Ao optar pela escolha mínima, a oferta também será mínima, dada a diferença de condições face aos itinerários distintos para cada região, portanto, cria-se dois projetos de educação: em regiões pobres itinerários reduzidos; enquanto que em regiões ricas uma oferta ampla e diversificada.O escopo de uma formação básica passa por quatro eixos, os quais devem ser trabalhados transversal e interdisciplinarmente: 1- Investigação científica; 2- processos criativos; 3- mediação e intervenção sociocultural; 4- empreendedorismo.

A subtração de qualquer uma dessas dimensões representa a fragilização da formação acadêmica e rompe com a perspectiva emancipatória da educação. Outro aspecto a ser considerado quanto à análise das políticas educacionais em curso, especialmente a partir da Reforma do ensino médio, é o caráter fragmentado das medidas. O fato da BNCC do ensino médio ser estruturada apartada do que foi desenvolvido no âmbito da educação infantil e do ensino fundamental, fratura o processo de formação na educação básica, ferindo seriamente a concepção de totalidade que esse nível educacional estabeleceu desde a Constituição de 1988, corroborada pela Lei de Diretrizes e Bases (LDB) de 1996.

Diante do que está sendo apresentado, a Câmara de Educação Básica do CNE confirma a perspectiva privatista ao traçar que até 20% do ensino médio diurno poderá ser realizado pela modalidade à distância (EaD), enquanto que no turno noturno poderá atingir até 30% da carga horária e chegando à 80% nos casos da Educação de Jovens e Adultos (EJA). A possibilidade de oferta do Ensino Médio à distância revela o caráter excludente das políticas educacionais em curso. Considerando as desigualdades presentes na sociedade brasileira evidenciadas em escolas com estruturas diferentes, onde as logísticas pauperizadas estão situadas nos espaços mais despossuídos de recursos econômicos do país, há que se prever que a opção pela oferta à distância, por meio de conglomerados educacionais de EaD deverá ser a tônica de muitos municípios.

Como pensar o que deve ser ensinado e aprendido no ensino médio sem levar em consideração o aprendido no ensino fundamental e vice-versa.  Ao separar estas etapas, corre-se o risco de se produzir um uma formação fragmentada e desconexa. Uma formação parcelar que interessa diretamente ao sistema de produção capitalista, a quem não importa a formação que oportunize aos (as) trabalhadores (as), a compreensão total do processo produtivo, mas tão somente das tarefas específicas que se lhes competem na engrenagem produtiva.

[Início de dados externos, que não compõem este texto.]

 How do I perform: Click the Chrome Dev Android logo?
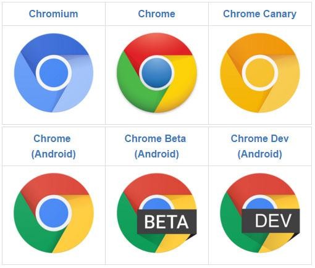260,213
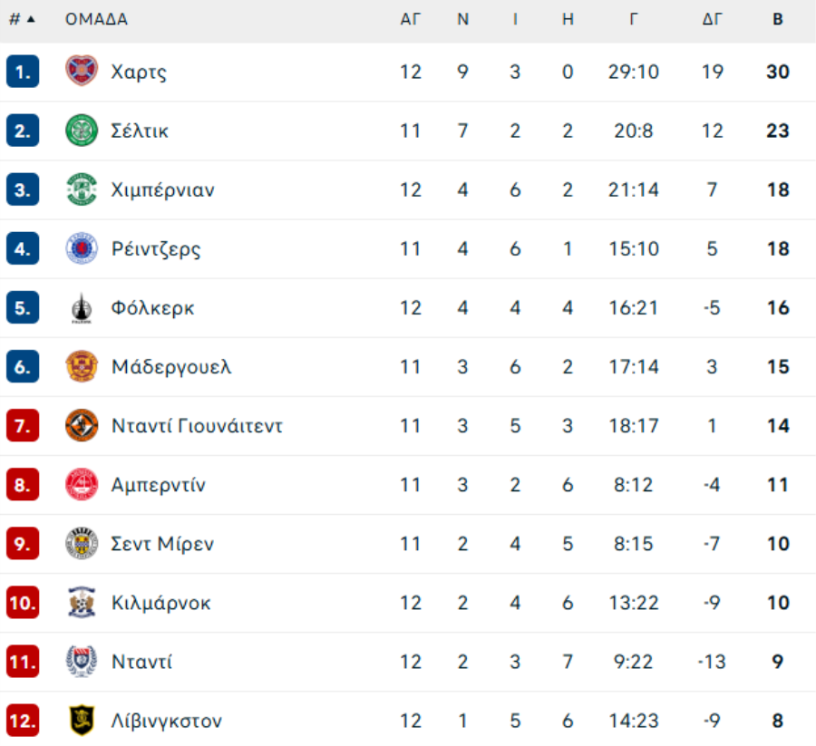Open the Ντάντι team name link
Screen dimensions: 816x746
click(x=141, y=662)
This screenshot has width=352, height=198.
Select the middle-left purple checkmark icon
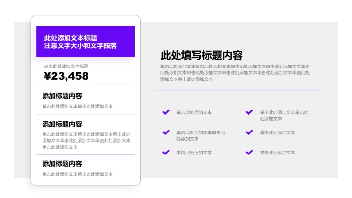[166, 132]
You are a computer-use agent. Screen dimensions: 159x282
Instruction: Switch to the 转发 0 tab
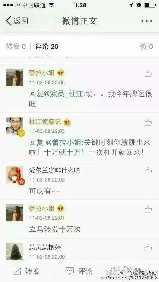point(16,47)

Não é à toa que a discussão sobre a BNCC e sobre as diretrizes ocorreram concomitantes ao acirrado debate do Escola Sem Partido que, simboliza o amordaçamento da educação, a quebra da autonomia das escolas e impede o debate plural de ideias e também da discussão de gênero. O ano de 2019 exigirá do conjunto da sociedade um esforço coletivo para que possamos assegurar uma escola pública, democrática, gratuita, laica e inclusiva. Pretendem colocar em curso uma política educacional tão excludente que se assemelhada a que era desenvolvida na primeira metade do século passado, inviabilizando o debate e qualquer possibilidade de formulação crítica sobre o processo em curso. O arbítrio face ao amordaçamento de professores e estudantes é a pedra angular para materializar essa política de retrocesso.

*Berenice D’arc – Diretora Executiva da Confederação Nacional dos Trabalhadores em Educação CNTE e coordenadora da Secretaria de Política Educacional – Sinpro-DF.